Leuenberger Moritz · Bundesrat · 2001-12-11
Leuenberger Moritz · Bundesrat · Zürich · 2001-12-11
Wortprotokoll
Eine Änderung des geltenden Verteilschlüssels schon auf Beginn des nächsten Jahres - so möchte es die Empfehlung eigentlich - kann nicht infrage kommen, weil wir uns an das vom Parlament im Jahre 1989 abgegebene Versprechen halten wollen, primär das Lokalradio zu finanzieren. Wenn Sie nun eine andere Marschrichtung einschlagen wollen, dann wird die Revision des Radio- und Fernsehgesetzes (RTVG) dazu der geeignete Anlass sein. Wir müssen davon ausgehen, dass die Rahmenbedingungen unverändert bleiben. Wir können jetzt nicht eine Gebührenerhöhung durchführen. Die SRG beantragt zwar eine solche, aber vor dem Jahre 2003 kann dies - wenn überhaupt - nicht infrage kommen. Wenn wir die Rahmenbedingungen als gegeben anschauen müssen - und erst noch berücksichtigen, dass wegen der Empfehlung Studer Jean 01.3099 alle Empfängerinnen und Empfänger von AHV- oder IV-Ergänzungsleistungen in den Genuss des Gebührenerlasses kommen können, was der SRG einen Einnahmeausfall von etwa fünfzig Millionen Franken beschert -, dann würde dieser zusätzliche Anteil, wie er vorgeschlagen wird, einfach der SRG fehlen. Das müssen Sie wissen.

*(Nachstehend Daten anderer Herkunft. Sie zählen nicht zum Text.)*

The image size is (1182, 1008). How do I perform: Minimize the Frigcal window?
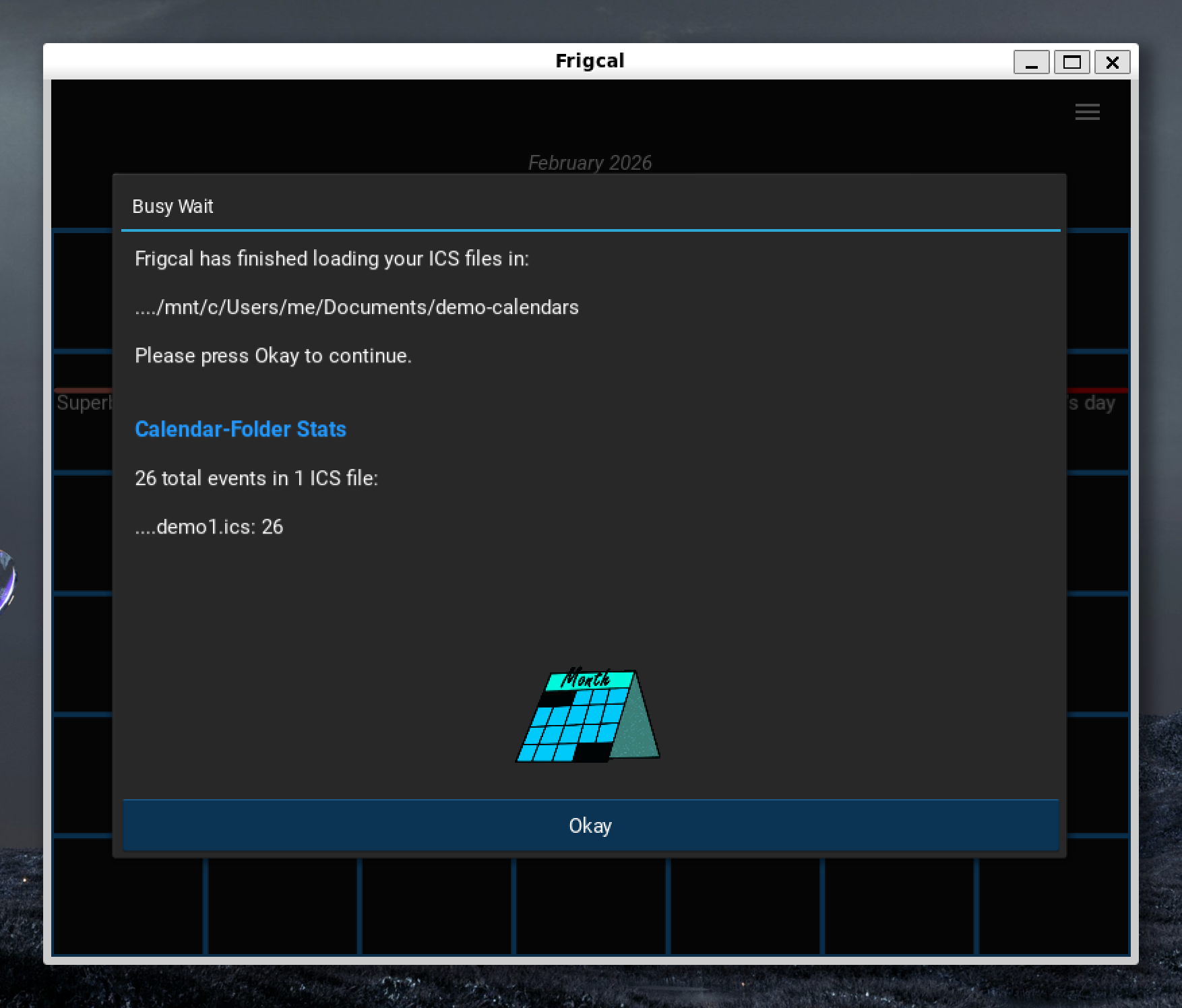click(x=1031, y=63)
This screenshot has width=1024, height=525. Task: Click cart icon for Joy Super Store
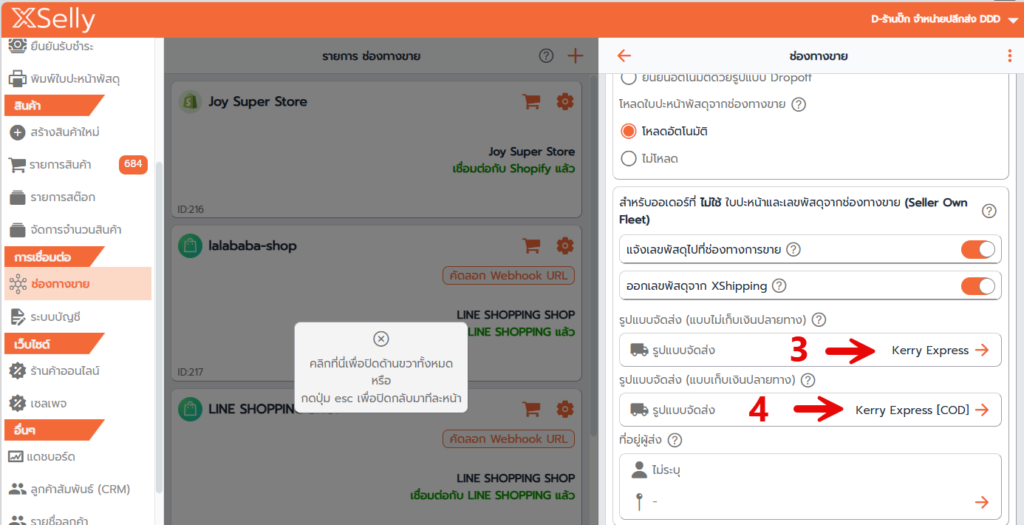(532, 101)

Das ist der Hauptgrund, weswegen der Bundesrat Ihnen empfiehlt, die Empfehlung abzulehnen. Hinzu kommt, dass es im Hinblick auf die RTVG-Revision eben doch ein Präjudiz wäre. Genau diese Frage ist in der Vernehmlassung sehr umstritten. Es ist durchaus möglich - ich habe es bei den Jahreszielen angetönt -, dass wir unseren Entwurf gestützt auf die Vernehmlassung modifizieren werden. Aber wir möchten im Hinblick auf die Situation der SRG nicht schon jetzt - mittendrin, mit den jetzt geltenden Rahmenbedingungen - einen solchen Schritt machen.